Loaders to import datasets into Open Spending
=============================================

.. currentmodule:: wdmmg.lib.loader

What are loaders
----------------

A loader is a way to import a :term:`dataset` into Open Spending.
These loaders use one or more :term:`dataset sources` and
create :term:`Entry`, :term:`Entity` and :term:`Classifier` entries
in the :term:`database`. You can use whatever python can read,for example *csv*,
*json*, *xls* or *xml* files. We also provide helper functions to read
data directly from google docs.

Note that we are working on a way to let users import *csv* files
with through the Open Spending web interface. 

.. fixme: update status for csv importer


How to write a loader
---------------------

In this section you will write a *demo loader* to import a simple csv
file that provides all the data we need. The minimal set of data you
need for an import spendings is (named with their internal keys):

``to``
    The recipient, which an :term:`Entity` (i.e. a source or sink for money). 
``from``
    The spender, also an :term:`Entity` .
``amount``
    The amount spent
``time``
    The time period to which the spending data refers. This could be years,
    month or days (but we usually analyze data per year. )
    
``currency``
    The currency the amount is quoted in.
``classifiers (optional)``
    Information to classify a spending :term:`Entry`, e.g. the region
    department or sector it was spent on. This is not required but
    can be used to provide the user different ways to explore the data.

Not all of this information has to be present in your data source. A
common case is that for all spending data ``to`` or ``from `` is the
society, or ``currency`` is alway the same, so you can hardcode values
in your data loader.

The :download:`demo source file <../wdmmg/tests/demoloader.csv>` is a csv
file that contains one spending :term:`Entry` per line. You know that the
``currency`` of all spendings is *EUR*. The file contains the
following columns:

``id``
    A distinct id for every spending :term:`Entry` (a journal number/number 
    of entry)
``spender_id``
    A distinct id for the spender.
``spender_name``
    The name of the spender.
``recipient_id``
    A distinct id for the recipient.
``recipient_name``
    The name of the recipient.
``region``
    The region the money is spent on.
``sector``
    The sector the money is spent on.
``date``
    The day the money is spent on.
``amount``
    The amount spent.

Here is your data (:download:`download demoloader.csv<../wdmmg/tests/demoloader.csv>`):

.. csv-table:: demoloader.csv
   :header: "id","spender_id","spender_name","recipient_id","recipient_name","region","sector","date","amount"
   
   "id","spender_id","spender_name","recipient_id","recipient_name","region","sector","date","amount"

## Material provided
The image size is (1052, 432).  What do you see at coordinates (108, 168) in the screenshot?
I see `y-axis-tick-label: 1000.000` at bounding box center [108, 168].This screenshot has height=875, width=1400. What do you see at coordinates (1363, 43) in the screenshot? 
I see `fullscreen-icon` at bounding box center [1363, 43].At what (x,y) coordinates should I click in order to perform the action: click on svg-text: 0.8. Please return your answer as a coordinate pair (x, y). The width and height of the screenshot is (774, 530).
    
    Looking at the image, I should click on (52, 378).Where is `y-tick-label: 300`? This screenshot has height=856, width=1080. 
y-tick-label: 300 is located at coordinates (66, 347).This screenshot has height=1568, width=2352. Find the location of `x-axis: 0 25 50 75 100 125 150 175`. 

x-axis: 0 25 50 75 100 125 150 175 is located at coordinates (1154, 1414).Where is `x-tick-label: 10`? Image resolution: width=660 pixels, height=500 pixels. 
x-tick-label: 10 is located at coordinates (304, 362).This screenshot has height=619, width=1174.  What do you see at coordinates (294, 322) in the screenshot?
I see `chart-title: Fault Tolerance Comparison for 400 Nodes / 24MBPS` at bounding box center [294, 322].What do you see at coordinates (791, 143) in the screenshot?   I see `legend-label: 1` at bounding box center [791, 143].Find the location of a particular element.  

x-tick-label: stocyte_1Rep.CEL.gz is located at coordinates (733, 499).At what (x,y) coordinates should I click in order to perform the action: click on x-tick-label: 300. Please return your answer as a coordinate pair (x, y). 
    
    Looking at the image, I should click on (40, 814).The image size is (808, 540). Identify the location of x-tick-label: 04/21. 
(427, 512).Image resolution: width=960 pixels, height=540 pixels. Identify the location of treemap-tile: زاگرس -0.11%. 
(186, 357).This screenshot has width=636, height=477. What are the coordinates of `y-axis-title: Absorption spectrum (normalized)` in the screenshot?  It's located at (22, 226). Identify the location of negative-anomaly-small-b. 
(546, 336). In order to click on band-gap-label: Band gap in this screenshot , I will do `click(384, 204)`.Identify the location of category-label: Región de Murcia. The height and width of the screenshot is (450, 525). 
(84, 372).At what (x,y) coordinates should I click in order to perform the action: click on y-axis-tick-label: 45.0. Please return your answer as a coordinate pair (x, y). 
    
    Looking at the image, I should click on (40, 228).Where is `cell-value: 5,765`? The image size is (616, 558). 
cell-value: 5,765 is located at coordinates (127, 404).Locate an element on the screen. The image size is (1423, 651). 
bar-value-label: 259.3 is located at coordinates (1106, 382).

## Explore the material
1/ List the internal keys that the Open Spending loaders documentation gives for the minimal set of data needed to import spending.
2/ According to the Open Spending loaders documentation, what currency are all spendings in the demo source file quoted in?
3/ Continue the Open Spending loaders documentation from the point where it stops.

## Results
1/ to, from, amount, time, currency, classifiers (optional)

2/ EUR

3/
   "demo-sp-001","dfes","Department for Education","dtlr","Department for the Regions","North Yorkshire","Social Protection","2010-01-01",1200000
   "demo-sp-002","dfes","Department for Education","dtlr","Department for the Regions","North Yorkshire","Education","2010-02-01",800000
   "demo-sp-003","dfes","Department for Education","society","General Public","North Yorkshire","Education","2011-03-01",500000
   "demo-sp-004","dtlr","Department for the Regions","society","General Public","Hartlepool","Health","2011-04-01",1400000
   "demo-sp-005","dtlr","Department for the Regions","dfes","Department for Education","Hartlepool","Heath","2010-05-01",260000
   "demo-sp-006","dtlr","Department for the Regions","dfes","Department for Education","Hartlepool","Social Protection","2011-06-01",1150000


Create a Loader
'''''''''''''''

.. testsetup:: demoloader
   
   from wdmmg.tests.demo import *

First you create a :class:`Loader`. This is a class that lets you
create :term:`Entry`, :term:`Entity` and :term:`Classifier` objects in
an Open Spending site easily, quickly and reliably without a deep
knowledge of the saved data structures.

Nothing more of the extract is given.